**INPUT DATA:**

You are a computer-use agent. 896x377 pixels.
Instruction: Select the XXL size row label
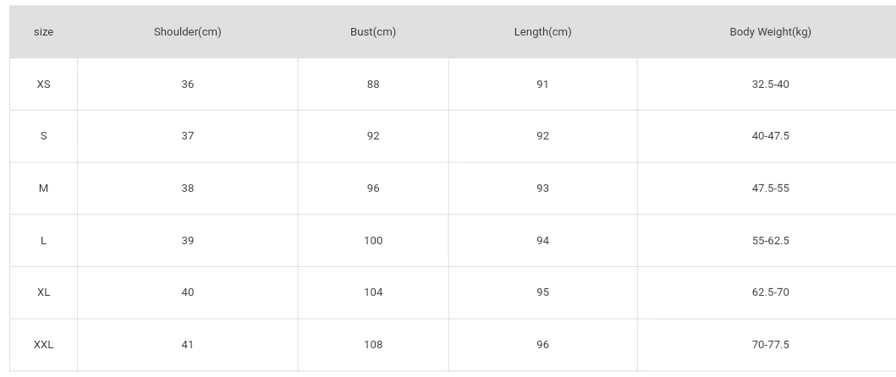click(43, 345)
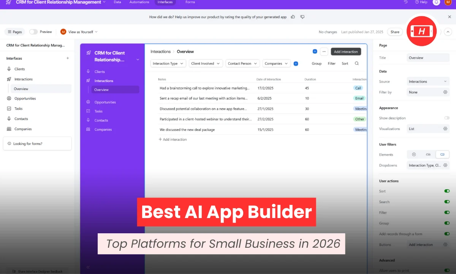Image resolution: width=456 pixels, height=274 pixels.
Task: Open the View as Yourself dropdown
Action: click(79, 32)
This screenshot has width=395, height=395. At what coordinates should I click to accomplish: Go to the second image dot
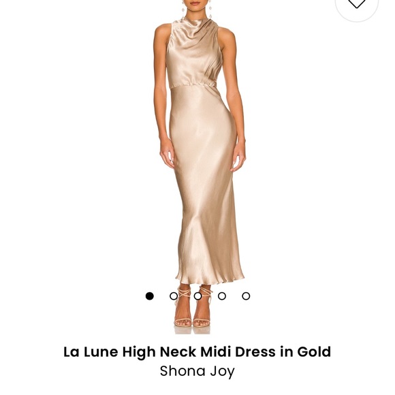click(x=174, y=296)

**EXERCISE:**
Only the lines from the line containing "This screenshot has" through the last line of the entries above should be reproduced, word for word and without pictures.

**RESPONSE AREA:**
This screenshot has width=395, height=395. At what coordinates should I click to accomplish: Go to the second image dot
click(x=174, y=296)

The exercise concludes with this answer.